Was soll nach dem "Nachdimmen" mit den vorher eingestellten Werten passieren? Behalten oder überschreiben?
Oder soll am PC bzw. am Dimmtaster vorrangig ein Startwert erstellt werden u. das Dimmen relativ passieren?


----------



## Oberchefe (26 Februar 2010)

Also "mein" Dimmer sieht so aus: Bedienung durch 2 Tasten. Taster 1 schaltet das Licht ein (kurzer Tastendruck) und erhöht die Helligkeit (langer Tastendruck), Taster 2 schaltet das Licht aus (kurzer Tastendruck) und vermindert die Helligkeit (langer Tastendruck). Damit ist problemlos Bedienungs an mehreren Orten möglich, auch kann mit extra Tasten am HMI eine vordefinierte Helligkeit angewählt werden.


----------



## Perfektionist (26 Februar 2010)

Meine Fantasie entwirft gerade eine Ein-Tasten-Bedienung: kurzer Druck: Licht an oder heller. Mehrere kurze Tastendrucke: heller. Langer Tastendruck: aus. Kurzer Tastendruck mit anschließend langem Tastendruck: runterdimmen.

wegen dem aktuellen Dimmerstand: gibt es einen sinnvollen Grund, mehrere Dimmerstände zu speichern? Reicht es nicht, einen einzigen und damit stets aktuellen Dimmerstand zu merken und wiederzuverwenden?


----------



## Paule (27 Februar 2010)

Perfektionist schrieb:


> Meine Fantasie entwirft gerade eine Ein-Tasten-Bedienung: kurzer Druck: Licht an oder heller. Mehrere kurze Tastendrucke: heller. Langer Tastendruck: aus. Kurzer Tastendruck mit anschließend langem Tastendruck: runterdimmen.


Da musst Du ja eine Bedienungsanleitung an den Lichtschalter hängen.


----------



## GLT (27 Februar 2010)

@Perfektionist
Schon die Fantasie für andere Dinge

Bei EIB/KNX ist Standard bei 1-Tasten-Dimmen

kurz: Ein/Aus
lang: heller/dunkler (gibt es auch als Start-Stop-Dimmung (lang startet,kurz stopt))

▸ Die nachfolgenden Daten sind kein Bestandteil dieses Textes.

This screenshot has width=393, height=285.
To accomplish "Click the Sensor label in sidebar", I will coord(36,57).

Alle beteiligten Taster arbeiten gleich u. mit den selben Werten

Und dann wird noch in Szenen gearbeitet, die (nicht nur) Lichtstimmung abspeicher/aufrufen.

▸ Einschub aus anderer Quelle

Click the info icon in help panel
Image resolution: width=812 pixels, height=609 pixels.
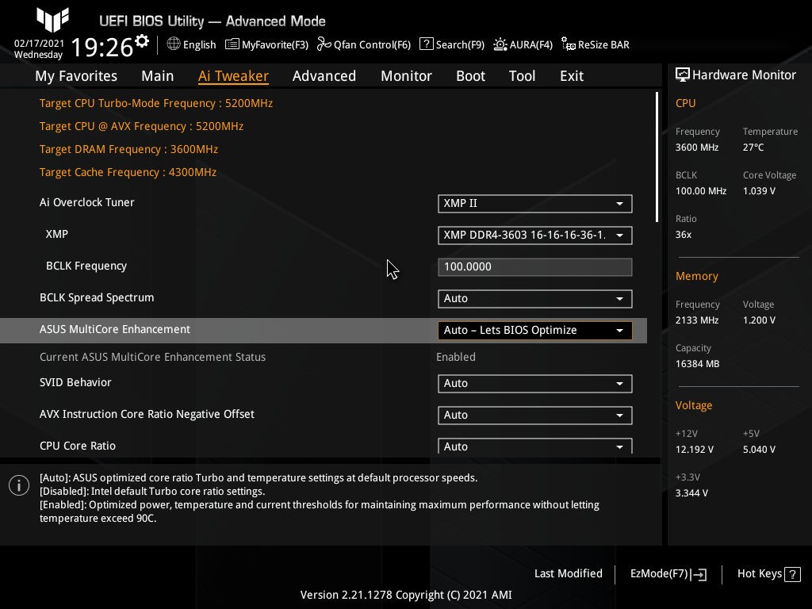(x=19, y=485)
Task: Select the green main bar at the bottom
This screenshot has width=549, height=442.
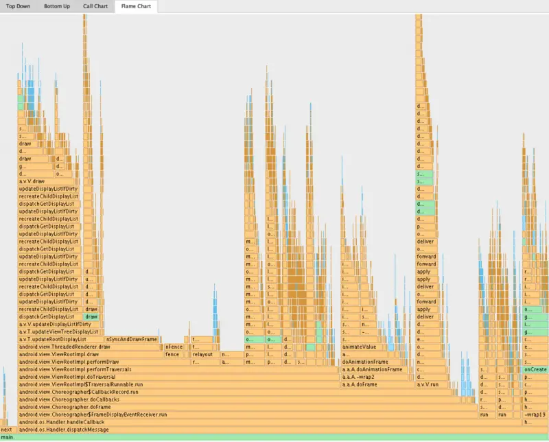Action: 275,437
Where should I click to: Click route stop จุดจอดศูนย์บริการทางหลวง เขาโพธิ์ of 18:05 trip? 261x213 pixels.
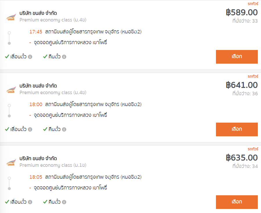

Entweder hab ich den TE falsch verstanden oder dies war nicht Sinn der "Aufgabe"


----------



## paulo78 (27 Februar 2010)

Hallo 

Erstmal vielen Dank für eure vielen Antworten.
Vorab soll das ganze Projekt mal eine selbst programmierte Hausautomation geben (wenn ich irgendwann dann mal fertig bin  


Also Ich gebe "GLT" und "Perfektionist" recht eigentlich gibt es keinen besonderen Grund zwei Dimmwerte zu benutzen. Ich könnte einen Wert benutzen und den PC "Dimm Trackbar" wert als read and write auslegen so das sich der im Hintergrund aktualisiert, wenn am schalter gedimmt wird und vice versa.
Das würde die ganze Sache natürlich erheblich erleichtern. Ich hatte schon angefangen etwas zu programmieren um einen VKE Zustandwechsel auszuwerten, um zu erkennen wo ist geschaltet worden und welcher Dimm wert wird transferiert.
Anyways... Ich denke dies ist eine bessere Vorgehensweise und wenn KNX/EIB das so machen...warum sollte ich dann das Rad neu erfinden.

Um sowas sauber zu programieren würde ihr mit Timern arbeiten ??
Ich meine wie würdet ihr unterscheiden kurzer Tasten druck an/aus langer Tastendruck dimmen hoch/runter ??

Gruß 
Paulo


----------



## Zefix (27 Februar 2010)

Hab letztens bei mir so Mini Dimmer von Finder eingebaut, die über Taster gesteuert werden.

Bedienung ganz Simpel:
Kurz drücken = An/Aus (An mit letztem Dimmwert beim Ausschalten)
Lang drücken = Lampe wird Heller bis 100% -> Nochmal Lang drücken Lampe wird Dunkler.


----------



## paulo78 (27 Februar 2010)

Hallo 

Erstmal vielen Dank für eure vielen Antworten.
Vorab soll das ganze Projekt mal eine selbst programmierte Hausautomation geben (wenn ich irgendwann dann mal fertig bin :smile: 


Also Ich gebe "GLT" und "Perfektionist" recht eigentlich gibt es keinen besonderen Grund zwei Dimmwerte zu benutzen. Ich könnte einen Wert benutzen und den PC "Dimm Trackbar" wert als read and write auslegen so das sich der im Hintergrund aktualisiert, wenn am schalter gedimmt wird und vice versa.
Das würde die ganze Sache natürlich erheblich erleichtern. Ich hatte schon angefangen etwas zu programmieren um einen VKE Zustandwechsel auszuwerten, um zu erkennen wo ist geschaltet worden und welcher Dimm wert wird transferiert.
Anyways... Ich denke dies ist eine bessere Vorgehensweise und wenn KNX/EIB das so machen...warum sollte ich dann das Rad neu erfinden.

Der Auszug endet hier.